Какое положение занимает между двумя любящими ее мужчинами Лотта?
Она – воплощение женственности. Еще не став матерью, она уже в полной мере проявляет материнский инстинкт. В ней сильно развито чувство долга, но не формального, а опять-таки природного. Она – дочь, мать, невеста и станет хорошей женой не в силу предписаний морали, а по зову чувства.
Узнав об одном самоубийстве из ревности, Вертер поражается: «Любовь и верность – лучшие человеческие чувства – привели к насилию и убийству» (6, 79). Самого Вертера прекрасное чувство тоже довело до ужасного состояния.
Ничто подобное, однако, не может произойти с Лоттой. Ей свойственна сдержанность, умеренность, и поэтому она нашла в Альберте того человека, который составит ее счастье. Вместе с тем она питает к Вертеру искреннюю симпатию. Она не была бы женщиной, если бы ей не льстило поклонение Вертера. Ее чувство находится на той тонкой грани, когда оно могло бы при известных условиях перерасти в нечто большее. Но именно врожденное, естественное сознание долга не дает ей перейти за эту грань. Вертер дорог ей общностью их восприятия прекрасного, поэтичностью его натуры, тем, что опекаемые ею дети любят его. Она могла бы любить его так всегда, не попытайся он преступить за грань, положенную ею.

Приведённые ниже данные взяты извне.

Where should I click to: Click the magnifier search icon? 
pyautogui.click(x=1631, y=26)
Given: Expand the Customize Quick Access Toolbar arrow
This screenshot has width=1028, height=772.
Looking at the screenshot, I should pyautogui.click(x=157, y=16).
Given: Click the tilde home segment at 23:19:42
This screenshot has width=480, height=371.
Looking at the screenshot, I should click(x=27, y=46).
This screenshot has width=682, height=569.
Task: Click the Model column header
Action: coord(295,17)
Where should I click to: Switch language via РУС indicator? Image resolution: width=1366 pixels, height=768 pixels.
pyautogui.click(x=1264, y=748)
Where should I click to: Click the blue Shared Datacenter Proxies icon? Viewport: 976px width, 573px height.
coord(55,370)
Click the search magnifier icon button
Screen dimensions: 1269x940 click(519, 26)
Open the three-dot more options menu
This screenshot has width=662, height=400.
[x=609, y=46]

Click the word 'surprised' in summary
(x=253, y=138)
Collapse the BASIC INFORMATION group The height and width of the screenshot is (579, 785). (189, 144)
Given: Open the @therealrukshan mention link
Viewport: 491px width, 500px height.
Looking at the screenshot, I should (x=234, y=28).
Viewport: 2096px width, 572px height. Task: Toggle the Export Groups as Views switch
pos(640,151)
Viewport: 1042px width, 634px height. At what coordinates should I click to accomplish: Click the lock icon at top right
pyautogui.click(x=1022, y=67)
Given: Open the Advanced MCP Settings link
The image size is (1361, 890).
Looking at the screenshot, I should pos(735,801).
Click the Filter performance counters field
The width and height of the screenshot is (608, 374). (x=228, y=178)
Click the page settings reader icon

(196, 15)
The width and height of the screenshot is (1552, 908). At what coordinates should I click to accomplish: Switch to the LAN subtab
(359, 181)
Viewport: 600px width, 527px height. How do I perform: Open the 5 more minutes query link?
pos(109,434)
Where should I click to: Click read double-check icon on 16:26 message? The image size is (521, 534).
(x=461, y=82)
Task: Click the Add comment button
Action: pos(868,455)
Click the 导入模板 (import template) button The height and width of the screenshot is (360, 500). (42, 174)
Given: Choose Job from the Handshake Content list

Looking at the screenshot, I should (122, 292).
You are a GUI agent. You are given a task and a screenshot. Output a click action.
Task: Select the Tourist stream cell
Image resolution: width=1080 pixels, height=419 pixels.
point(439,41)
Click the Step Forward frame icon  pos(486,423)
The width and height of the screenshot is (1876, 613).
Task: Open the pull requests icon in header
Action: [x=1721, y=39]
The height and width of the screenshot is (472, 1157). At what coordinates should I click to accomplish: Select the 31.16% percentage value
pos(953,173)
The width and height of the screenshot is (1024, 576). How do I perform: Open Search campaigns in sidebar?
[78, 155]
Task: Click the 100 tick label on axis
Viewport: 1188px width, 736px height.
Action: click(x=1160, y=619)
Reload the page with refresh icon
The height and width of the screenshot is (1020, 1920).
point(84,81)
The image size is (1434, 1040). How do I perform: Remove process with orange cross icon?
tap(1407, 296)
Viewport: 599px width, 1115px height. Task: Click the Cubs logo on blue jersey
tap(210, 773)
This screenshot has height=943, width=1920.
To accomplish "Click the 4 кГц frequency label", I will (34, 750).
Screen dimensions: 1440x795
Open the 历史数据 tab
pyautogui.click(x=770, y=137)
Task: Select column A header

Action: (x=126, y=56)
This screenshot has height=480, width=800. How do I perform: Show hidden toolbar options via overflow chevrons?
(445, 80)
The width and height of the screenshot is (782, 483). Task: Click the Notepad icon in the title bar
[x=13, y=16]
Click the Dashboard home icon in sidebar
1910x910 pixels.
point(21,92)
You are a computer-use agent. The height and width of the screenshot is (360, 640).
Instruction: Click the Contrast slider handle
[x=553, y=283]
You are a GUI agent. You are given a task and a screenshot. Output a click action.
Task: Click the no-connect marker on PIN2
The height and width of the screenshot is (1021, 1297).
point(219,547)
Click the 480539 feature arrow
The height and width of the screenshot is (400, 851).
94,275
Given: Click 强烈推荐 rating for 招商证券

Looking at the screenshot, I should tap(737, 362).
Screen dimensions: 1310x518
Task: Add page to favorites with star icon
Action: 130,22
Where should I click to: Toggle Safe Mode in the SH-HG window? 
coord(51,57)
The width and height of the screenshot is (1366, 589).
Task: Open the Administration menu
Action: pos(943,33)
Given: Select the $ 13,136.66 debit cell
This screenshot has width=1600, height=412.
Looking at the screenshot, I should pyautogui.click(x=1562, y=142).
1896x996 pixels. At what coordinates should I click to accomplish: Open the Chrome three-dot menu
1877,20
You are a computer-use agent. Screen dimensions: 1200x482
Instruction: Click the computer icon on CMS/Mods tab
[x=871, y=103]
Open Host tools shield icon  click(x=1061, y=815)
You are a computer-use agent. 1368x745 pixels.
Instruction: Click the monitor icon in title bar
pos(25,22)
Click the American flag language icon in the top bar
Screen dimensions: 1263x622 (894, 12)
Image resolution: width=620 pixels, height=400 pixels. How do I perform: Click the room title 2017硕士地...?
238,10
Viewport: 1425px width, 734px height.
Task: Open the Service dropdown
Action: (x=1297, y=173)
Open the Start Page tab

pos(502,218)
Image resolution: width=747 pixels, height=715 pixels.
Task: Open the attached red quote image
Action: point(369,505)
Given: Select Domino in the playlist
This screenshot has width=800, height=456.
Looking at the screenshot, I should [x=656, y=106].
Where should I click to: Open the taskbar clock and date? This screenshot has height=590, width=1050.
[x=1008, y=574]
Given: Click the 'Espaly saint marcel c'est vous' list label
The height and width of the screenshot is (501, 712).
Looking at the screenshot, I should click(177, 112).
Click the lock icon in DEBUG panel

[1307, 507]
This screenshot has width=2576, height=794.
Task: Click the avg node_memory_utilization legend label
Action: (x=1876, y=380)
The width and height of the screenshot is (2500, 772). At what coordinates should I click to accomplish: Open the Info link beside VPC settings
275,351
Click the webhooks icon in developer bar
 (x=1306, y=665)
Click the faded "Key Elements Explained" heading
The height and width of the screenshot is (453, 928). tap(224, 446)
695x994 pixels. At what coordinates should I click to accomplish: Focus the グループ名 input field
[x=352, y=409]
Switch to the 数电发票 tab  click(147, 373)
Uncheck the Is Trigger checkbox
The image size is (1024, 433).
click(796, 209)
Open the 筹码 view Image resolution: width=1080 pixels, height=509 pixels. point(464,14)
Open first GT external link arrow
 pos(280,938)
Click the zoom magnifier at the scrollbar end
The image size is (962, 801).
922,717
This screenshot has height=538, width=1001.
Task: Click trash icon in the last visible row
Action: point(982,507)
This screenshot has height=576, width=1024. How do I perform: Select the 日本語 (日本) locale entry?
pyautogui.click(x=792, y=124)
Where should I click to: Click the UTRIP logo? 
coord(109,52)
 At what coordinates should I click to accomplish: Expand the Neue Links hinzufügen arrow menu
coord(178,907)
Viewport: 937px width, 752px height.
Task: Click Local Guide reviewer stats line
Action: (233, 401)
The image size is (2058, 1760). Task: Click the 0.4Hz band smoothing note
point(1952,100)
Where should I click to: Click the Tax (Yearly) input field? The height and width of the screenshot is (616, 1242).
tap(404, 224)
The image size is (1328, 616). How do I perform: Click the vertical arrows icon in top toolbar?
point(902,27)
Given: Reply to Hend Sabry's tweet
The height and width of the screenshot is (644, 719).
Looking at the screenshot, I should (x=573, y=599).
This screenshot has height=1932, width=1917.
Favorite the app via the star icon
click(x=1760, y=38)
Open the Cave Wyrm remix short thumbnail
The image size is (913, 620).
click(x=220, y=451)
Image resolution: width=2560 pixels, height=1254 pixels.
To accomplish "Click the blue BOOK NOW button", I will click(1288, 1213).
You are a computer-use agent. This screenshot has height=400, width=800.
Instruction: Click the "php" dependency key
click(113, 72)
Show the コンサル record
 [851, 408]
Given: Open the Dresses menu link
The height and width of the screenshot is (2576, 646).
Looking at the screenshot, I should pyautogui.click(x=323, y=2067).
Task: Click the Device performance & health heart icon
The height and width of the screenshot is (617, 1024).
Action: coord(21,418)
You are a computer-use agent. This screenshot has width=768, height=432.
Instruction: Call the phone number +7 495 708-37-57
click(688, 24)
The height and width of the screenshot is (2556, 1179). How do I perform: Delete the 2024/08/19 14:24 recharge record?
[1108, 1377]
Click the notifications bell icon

Вертер весь чувство, страсть; Лотта – воплощение чувства, умеряемого сознанием естественного долга. Альберт – человек рассудка, придерживающийся буквы нравственных предписаний и закона.
Конфликт двух отношений к жизни и нравственности между Вертером и Альбертом в начале имеет, если угодно, лишь теоретическое значение. Но он перестает быть отвлеченным спором, когда решается судьба крестьянина, совершившего убийство из ревности. Вертер «так понимал всю глубину его страдания, так искренне оправдывал его даже в убийстве, так входил в его положение, что твердо рассчитывал внушить свои чувства и другим» (6, 80). Альберт резко возражал Вертеру и порицал его за то, что он берет под защиту убийцу, «затем указал, что таким путем недолго упразднить все законы и подорвать устои государства…» (6, 80). Здесь со всей ясностью обнаруживается, что апология чувства у Руссо и деятелей «бури и натиска» имела отнюдь не только психологическое значение. Заметим, что Вертер разумом понял доводы Альберта, и все же у него было такое чувство, что, допустив и признав их правоту, «он отречется от своей внутренней сущности» (6, 80). С этого момента отношение Вертера к Альберту резко изменилось: «Сколько бы я ни говорил и ни повторял себе, что он честный и добрый, – ничего не могу с собой поделать, – меня от него с души воротит; я не в силах быть справедливым» (6, 81).
Есть, однако, в романе еще один персонаж, которого нельзя обойти вниманием. Это – «издатель» писем Вертера. Кто он, неизвестно. Может быть, друг Вертера Вильгельм, которому адресованы все письма героя. Может быть, другое лицо, которому Вильгельм передал сердечные излияния друга. Важно не это, а его отношение к Вертеру. Он сохраняет строгую объективность рассказчика, сообщающего только факты. Но иногда, передавая речи Вертера, он воспроизводит тональность, присущую поэтической натуре героя.
Роль «издателя» становится особенно важной в конце повествования, когда излагаются события, предшествующие смерти героя. От «издателя» мы узнаем и о похоронах Вертера.